▸ DIRECTIONS:
Please arrange the data that opens with the line containing "is (1440, 2004)." and closes with the line containing "Osiecznica is located" as a Markdown table, skipping blank lines. Use two columns: "Row" for the row number and "Line" for the line itself.

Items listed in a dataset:
## START
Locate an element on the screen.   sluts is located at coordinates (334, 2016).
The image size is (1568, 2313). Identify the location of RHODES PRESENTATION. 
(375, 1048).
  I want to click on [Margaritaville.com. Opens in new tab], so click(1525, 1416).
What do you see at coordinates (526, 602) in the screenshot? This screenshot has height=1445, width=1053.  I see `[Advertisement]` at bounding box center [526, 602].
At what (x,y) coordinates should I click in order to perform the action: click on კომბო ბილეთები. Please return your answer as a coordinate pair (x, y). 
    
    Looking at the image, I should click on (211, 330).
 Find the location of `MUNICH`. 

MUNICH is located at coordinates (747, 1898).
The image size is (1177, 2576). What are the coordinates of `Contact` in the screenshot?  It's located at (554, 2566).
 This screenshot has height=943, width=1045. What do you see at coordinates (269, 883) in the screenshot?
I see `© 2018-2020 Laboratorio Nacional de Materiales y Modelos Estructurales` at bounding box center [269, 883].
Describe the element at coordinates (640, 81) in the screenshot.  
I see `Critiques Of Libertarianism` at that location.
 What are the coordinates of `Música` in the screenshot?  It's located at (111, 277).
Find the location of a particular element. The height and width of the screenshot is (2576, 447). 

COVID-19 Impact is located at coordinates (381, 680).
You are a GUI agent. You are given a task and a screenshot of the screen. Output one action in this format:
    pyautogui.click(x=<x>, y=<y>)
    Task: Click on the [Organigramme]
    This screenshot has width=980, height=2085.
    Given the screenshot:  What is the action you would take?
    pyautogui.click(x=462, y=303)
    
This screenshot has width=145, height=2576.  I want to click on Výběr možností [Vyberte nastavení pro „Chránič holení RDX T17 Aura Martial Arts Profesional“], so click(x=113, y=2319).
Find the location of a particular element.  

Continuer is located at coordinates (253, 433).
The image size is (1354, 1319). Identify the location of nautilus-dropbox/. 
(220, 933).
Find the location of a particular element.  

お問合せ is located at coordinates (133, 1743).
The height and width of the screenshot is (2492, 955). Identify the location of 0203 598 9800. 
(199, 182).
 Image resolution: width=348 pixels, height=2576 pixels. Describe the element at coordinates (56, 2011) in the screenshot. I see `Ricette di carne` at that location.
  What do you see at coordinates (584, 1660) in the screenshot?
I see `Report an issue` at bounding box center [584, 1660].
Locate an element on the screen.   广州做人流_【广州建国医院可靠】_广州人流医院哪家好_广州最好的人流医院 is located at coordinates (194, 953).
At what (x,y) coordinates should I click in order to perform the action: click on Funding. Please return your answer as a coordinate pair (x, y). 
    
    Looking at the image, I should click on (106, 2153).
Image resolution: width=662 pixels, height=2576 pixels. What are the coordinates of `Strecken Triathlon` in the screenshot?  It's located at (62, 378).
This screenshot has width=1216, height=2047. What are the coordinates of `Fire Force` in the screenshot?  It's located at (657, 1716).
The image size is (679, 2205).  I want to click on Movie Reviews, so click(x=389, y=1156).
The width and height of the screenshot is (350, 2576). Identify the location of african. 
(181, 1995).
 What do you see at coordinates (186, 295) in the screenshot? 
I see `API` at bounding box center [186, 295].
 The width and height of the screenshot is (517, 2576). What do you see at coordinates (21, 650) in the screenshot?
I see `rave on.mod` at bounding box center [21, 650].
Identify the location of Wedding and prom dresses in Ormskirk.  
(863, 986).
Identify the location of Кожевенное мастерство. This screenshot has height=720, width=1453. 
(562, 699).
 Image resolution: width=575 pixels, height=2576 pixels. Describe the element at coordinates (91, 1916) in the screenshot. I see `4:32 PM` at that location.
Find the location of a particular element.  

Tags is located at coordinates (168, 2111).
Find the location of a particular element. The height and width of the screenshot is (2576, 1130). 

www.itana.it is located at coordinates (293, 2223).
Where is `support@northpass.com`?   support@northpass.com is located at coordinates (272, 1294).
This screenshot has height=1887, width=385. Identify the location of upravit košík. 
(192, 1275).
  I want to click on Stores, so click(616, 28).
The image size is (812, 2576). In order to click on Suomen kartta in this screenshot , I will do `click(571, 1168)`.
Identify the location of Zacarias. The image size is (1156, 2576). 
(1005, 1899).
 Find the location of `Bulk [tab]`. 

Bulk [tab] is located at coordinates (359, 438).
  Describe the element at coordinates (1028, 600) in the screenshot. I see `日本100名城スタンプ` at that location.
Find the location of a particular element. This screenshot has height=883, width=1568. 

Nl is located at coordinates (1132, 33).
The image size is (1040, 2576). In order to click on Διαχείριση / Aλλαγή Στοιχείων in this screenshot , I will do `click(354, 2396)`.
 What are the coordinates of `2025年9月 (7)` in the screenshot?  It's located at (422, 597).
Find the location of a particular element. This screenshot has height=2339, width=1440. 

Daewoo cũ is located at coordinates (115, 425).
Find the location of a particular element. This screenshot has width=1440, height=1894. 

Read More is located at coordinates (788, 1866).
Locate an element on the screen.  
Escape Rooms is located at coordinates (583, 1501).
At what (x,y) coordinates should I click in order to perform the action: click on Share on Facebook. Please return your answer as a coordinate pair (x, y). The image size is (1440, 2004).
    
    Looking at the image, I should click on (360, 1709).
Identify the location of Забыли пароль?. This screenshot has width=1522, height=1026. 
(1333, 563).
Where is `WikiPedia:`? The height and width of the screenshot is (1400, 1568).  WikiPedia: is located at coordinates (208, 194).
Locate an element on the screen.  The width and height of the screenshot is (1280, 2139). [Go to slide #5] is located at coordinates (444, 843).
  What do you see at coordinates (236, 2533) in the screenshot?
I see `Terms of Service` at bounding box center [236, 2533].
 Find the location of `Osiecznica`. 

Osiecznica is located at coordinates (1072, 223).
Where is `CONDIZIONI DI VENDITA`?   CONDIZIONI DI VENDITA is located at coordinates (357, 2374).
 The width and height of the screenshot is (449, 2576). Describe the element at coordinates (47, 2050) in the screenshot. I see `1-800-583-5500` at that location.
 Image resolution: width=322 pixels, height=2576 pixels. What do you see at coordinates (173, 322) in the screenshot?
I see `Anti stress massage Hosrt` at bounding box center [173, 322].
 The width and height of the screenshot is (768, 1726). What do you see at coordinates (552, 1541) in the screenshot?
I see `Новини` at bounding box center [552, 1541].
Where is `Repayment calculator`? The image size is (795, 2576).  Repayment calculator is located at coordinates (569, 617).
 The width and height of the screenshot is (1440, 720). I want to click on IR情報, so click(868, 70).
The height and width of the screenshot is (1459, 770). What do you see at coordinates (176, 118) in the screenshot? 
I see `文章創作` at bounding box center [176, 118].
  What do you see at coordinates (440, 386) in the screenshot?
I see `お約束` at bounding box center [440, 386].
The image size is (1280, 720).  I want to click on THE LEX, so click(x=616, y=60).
## END
▸ FULL ANSWER:
| Row | Line |
|---|---|
| 1 | At what (x,y) coordinates should I click in order to perform the action: click on Share on Facebook. Please return your answer as a coordinate pair (x, y). The image size is (1440, 2004). |
| 2 |     Looking at the image, I should click on (360, 1709). |
| 3 | Identify the location of Забыли пароль?. This screenshot has width=1522, height=1026.  |
| 4 | (1333, 563). |
| 5 | Where is `WikiPedia:`? The height and width of the screenshot is (1400, 1568).  WikiPedia: is located at coordinates (208, 194). |
| 6 | Locate an element on the screen.  The width and height of the screenshot is (1280, 2139). [Go to slide #5] is located at coordinates (444, 843). |
| 7 |   What do you see at coordinates (236, 2533) in the screenshot? |
| 8 | I see `Terms of Service` at bounding box center [236, 2533]. |
| 9 |  Find the location of `Osiecznica`.  |
| 10 | Osiecznica is located at coordinates (1072, 223). |